Search the entries below for "At what coordinates". Give that line and all the lines after it again, exactly, through the last, without pictures.

── Data shown

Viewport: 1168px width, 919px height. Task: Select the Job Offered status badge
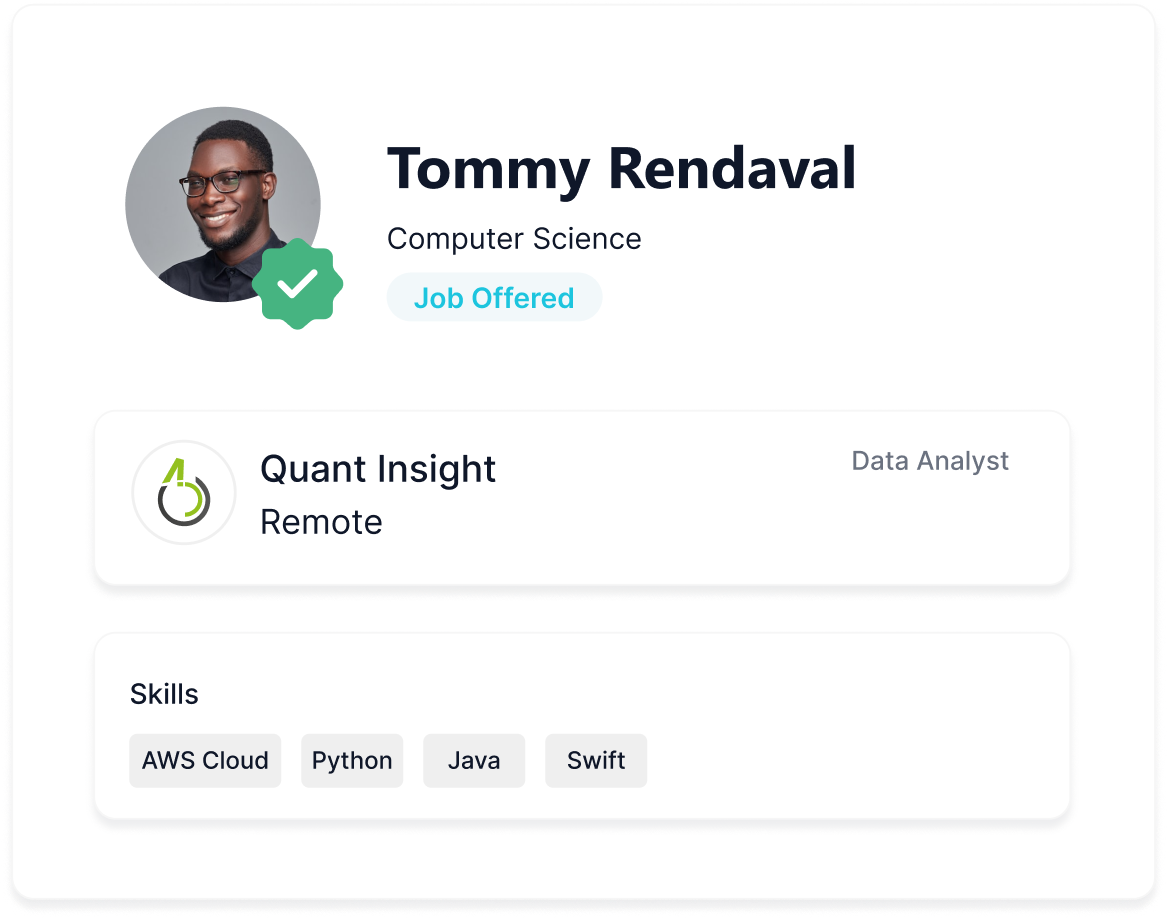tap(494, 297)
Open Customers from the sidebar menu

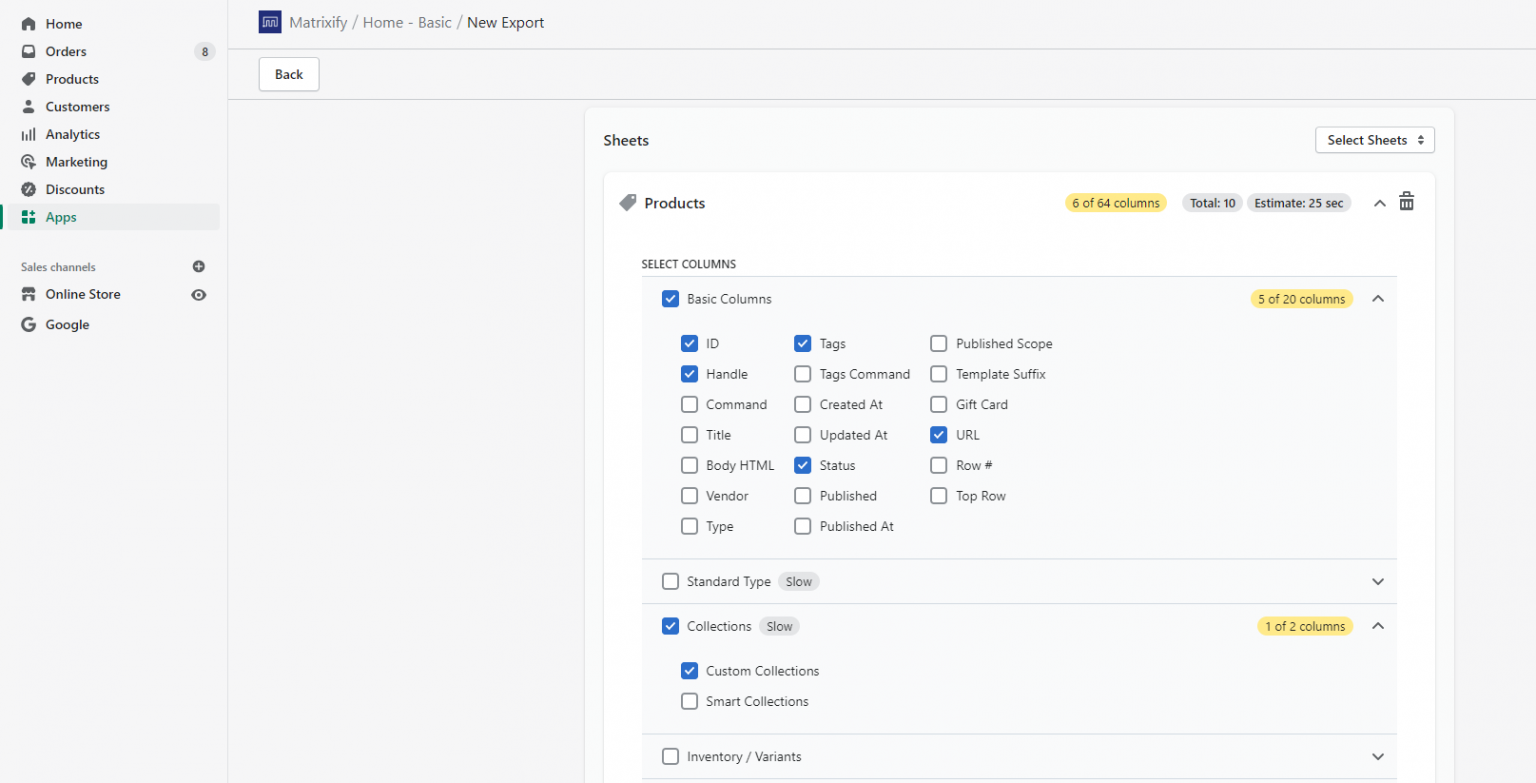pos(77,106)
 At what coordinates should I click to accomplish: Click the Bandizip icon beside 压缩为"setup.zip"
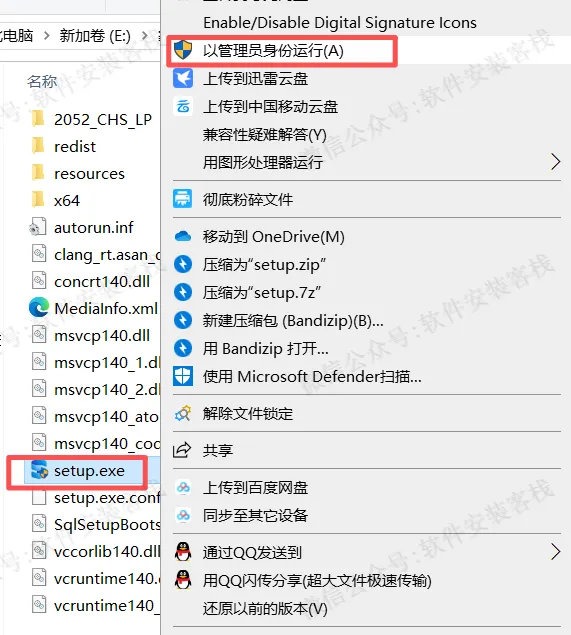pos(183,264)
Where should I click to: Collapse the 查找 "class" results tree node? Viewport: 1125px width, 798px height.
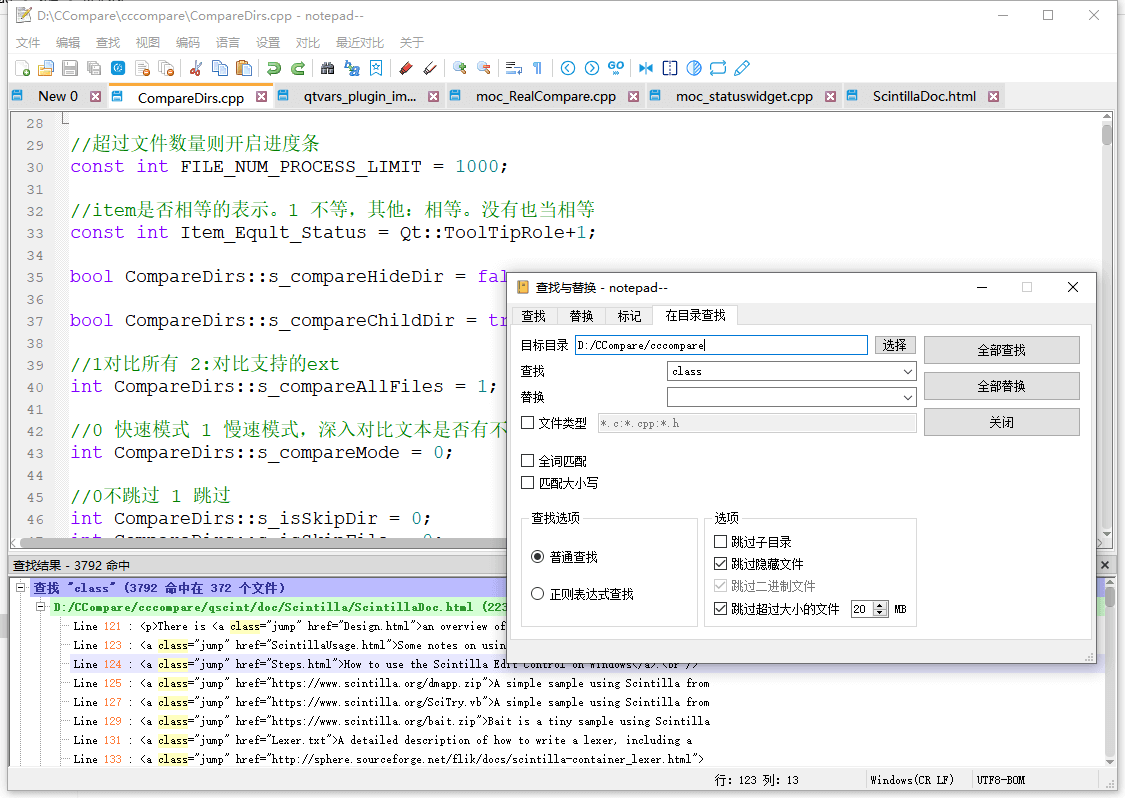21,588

────

▶ Exercise answer:
 At what coordinates should I click to accomplish: Click the Bandizip icon beside 压缩为"setup.zip"
pos(183,264)
Where should I click to: Collapse the 查找 "class" results tree node? Viewport: 1125px width, 798px height.
21,588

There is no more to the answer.